Ching Chun Li (; October 27, 1912 – October 20, 2003) was a Chinese-American population geneticist and human geneticist. He was known for his research and the book An Introduction to Population Genetics.

Biography 
Ching Chun Li was born on October 27, 1912, in Taku (Chinese: 大沽口), Tianjin, China. He received his BS degree in agronomy from the University of Nanking in 1936 and a PhD in plant breeding and genetics from Cornell University in 1940. He worked as post-doctorate fellows at Columbia University and North Carolina State University from 1940 to 1941.

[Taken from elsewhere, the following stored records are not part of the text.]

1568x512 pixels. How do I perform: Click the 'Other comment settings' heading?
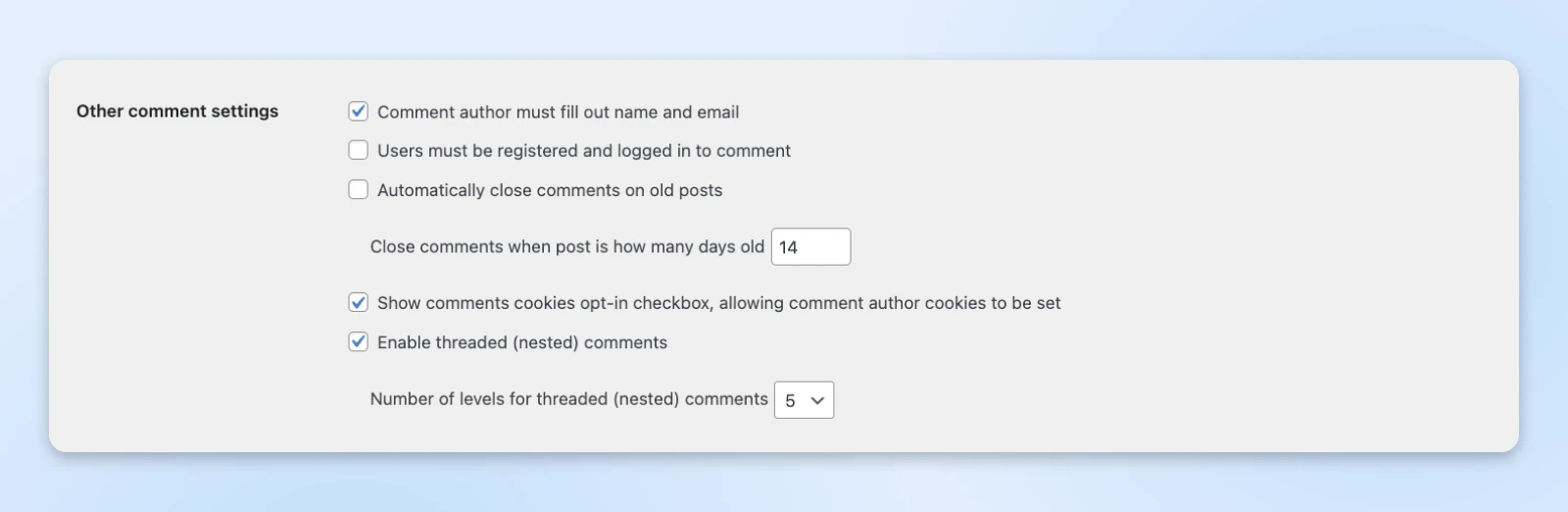point(177,111)
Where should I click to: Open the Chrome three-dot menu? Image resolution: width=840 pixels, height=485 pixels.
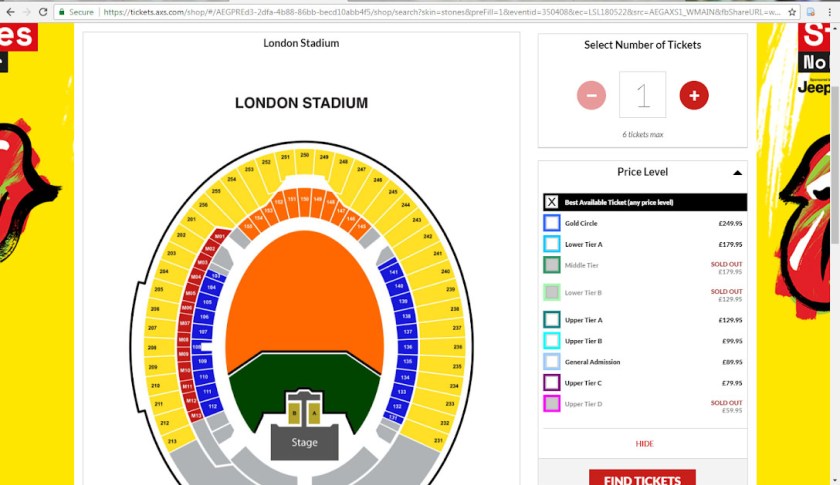point(830,12)
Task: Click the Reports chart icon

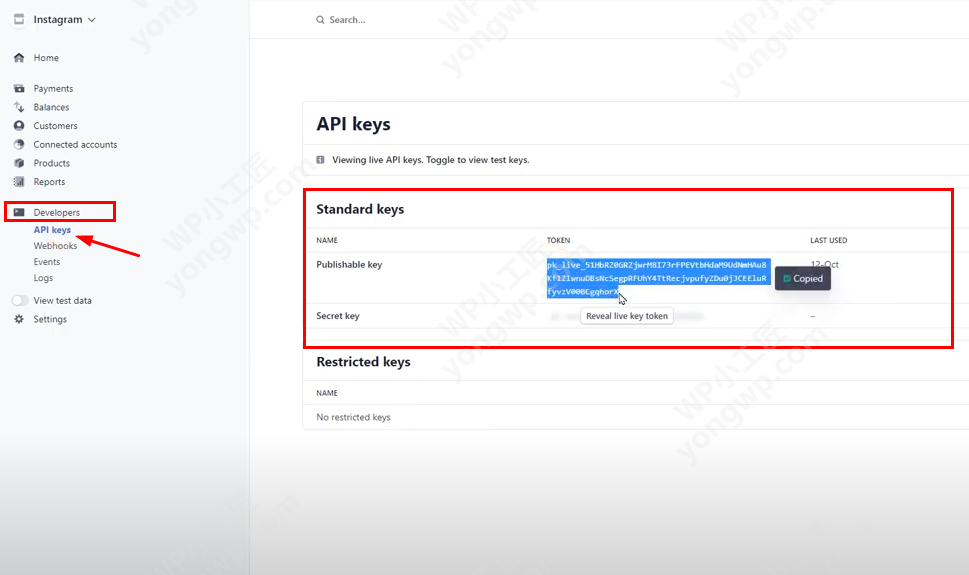Action: click(x=19, y=182)
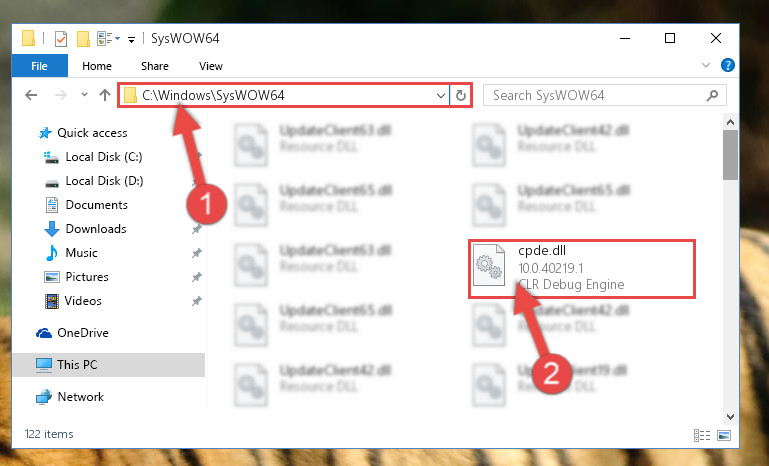
Task: Toggle the pin next to Music
Action: 197,253
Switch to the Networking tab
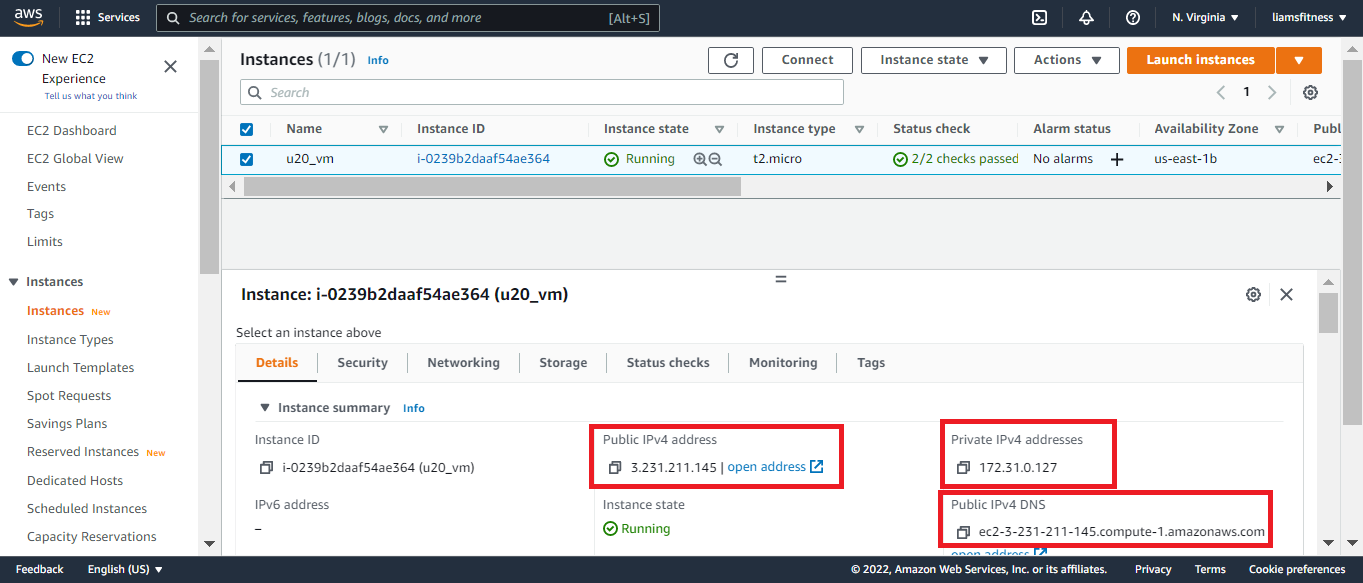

Li returned to China at the age of 30 and became the Professor of Genetics and Biometry at University of Nanking, his alma mater, in 1943. After World War II, he moved to Beijing for a Professorship and dean of Agronomy at Peking University in 1946, where he finished An Introduction to Population Genetics in 1948. The book was the first notable publication where a combination of the ideas of Ronald Fisher, Sewall Wright, and J. B. S. Haldane about population genetics was brought to and made understandable to the academia.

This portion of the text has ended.